Make products more unique
Let’s be realistic, most of the products build nowadays start from a pre-defined framework that sets the bases, in some cases of the UI and styling of the elements, and therefore trying to create our own product means working on top of this set of rules and style guides that will eventually become the look and feel of your product. By creating a design system you will have the freedom to manipulate any component to adapt it to the requirements of your design, and ensuring that by mixing them together the final solution will have its own character, tone and approach that you as a designer wanted to give to the whole conjunction of elements.
When should you use a design system?
Usually, design systems are extensively used for online platform, applications or full websites, but even the smallest user experience could benefit from a design system, the facts stated above could make that even creating the simplest landing page could become an easier work for both designers and developers and add extra value such as facilitate the use of A/B testing, prototyping, iterating designs based in user behaviour or requirements and evolution from the brand or product perspective.
There is no set rule on how much of a design system needs to be developed for every project, the briefing itself will define how complicated needs to be, but it’s going to be always up to use to advice on to which level of complexity we want to build the design system, always keeping in mind that the final goal of it it’s facilitate our task of building the final solution.
How should you set up one?
You will find tones of examples and guidelines online on how to start creating your design systems, but the truth is that based on my experience, each project is different and the way you can approach creating a design system for it is different as well.
My only suggestion here is start from big to small, identify those modules that contain more small component, and break them down by functionality or element group, then break those ones into smaller pieces and then start building up the different states for them.
I guess this would be the closest approach to Atomic Design, something that can be applied to design systems, written by Brad Frost can give you some insights on how to better plan the creation of your design system.

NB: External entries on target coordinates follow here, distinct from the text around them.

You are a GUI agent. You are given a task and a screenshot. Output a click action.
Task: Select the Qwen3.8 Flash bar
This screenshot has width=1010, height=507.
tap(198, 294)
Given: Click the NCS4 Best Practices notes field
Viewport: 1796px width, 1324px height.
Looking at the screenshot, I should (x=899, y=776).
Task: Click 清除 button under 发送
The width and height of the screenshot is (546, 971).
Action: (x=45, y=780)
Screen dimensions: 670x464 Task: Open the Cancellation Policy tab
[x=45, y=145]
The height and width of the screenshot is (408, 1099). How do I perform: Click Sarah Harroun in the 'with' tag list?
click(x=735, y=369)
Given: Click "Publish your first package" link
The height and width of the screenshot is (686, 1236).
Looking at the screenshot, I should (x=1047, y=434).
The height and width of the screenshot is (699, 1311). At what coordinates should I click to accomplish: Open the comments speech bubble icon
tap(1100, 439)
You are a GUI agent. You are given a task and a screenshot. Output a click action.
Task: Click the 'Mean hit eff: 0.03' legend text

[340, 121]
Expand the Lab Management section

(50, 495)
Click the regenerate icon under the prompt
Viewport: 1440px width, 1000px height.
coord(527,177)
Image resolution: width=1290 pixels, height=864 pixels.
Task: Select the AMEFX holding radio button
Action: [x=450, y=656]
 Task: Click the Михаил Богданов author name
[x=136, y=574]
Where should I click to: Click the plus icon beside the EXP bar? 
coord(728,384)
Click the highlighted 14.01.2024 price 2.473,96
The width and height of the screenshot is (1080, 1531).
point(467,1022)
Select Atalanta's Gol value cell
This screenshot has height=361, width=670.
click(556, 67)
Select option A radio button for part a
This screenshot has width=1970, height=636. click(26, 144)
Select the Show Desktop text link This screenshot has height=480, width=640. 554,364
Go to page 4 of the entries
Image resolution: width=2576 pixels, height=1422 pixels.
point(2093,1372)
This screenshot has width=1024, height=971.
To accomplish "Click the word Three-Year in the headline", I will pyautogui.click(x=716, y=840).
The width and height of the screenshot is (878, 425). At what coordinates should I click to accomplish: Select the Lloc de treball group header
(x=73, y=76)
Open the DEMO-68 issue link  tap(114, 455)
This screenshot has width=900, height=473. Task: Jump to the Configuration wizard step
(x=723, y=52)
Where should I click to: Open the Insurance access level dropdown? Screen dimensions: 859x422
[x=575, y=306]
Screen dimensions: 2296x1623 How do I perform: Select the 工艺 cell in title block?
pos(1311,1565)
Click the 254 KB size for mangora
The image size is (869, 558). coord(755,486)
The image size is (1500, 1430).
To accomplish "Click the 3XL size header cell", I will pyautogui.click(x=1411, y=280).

Even if design systems are not a mandatory feature of a project to make it successful, it should always be considered and think about all the advantages and extra value that adds to a digital product, and as trendy as it’s becoming, every slightly digital product project should include it.
There are plenty of different resources and pre-defined templates to work on that will help you define your design system, but that will only set the bases of a more complex organism that will become the scaffolding of your project, there’s no reason to be afraid of making it complicated, as we will always be in charge of defining its complexity.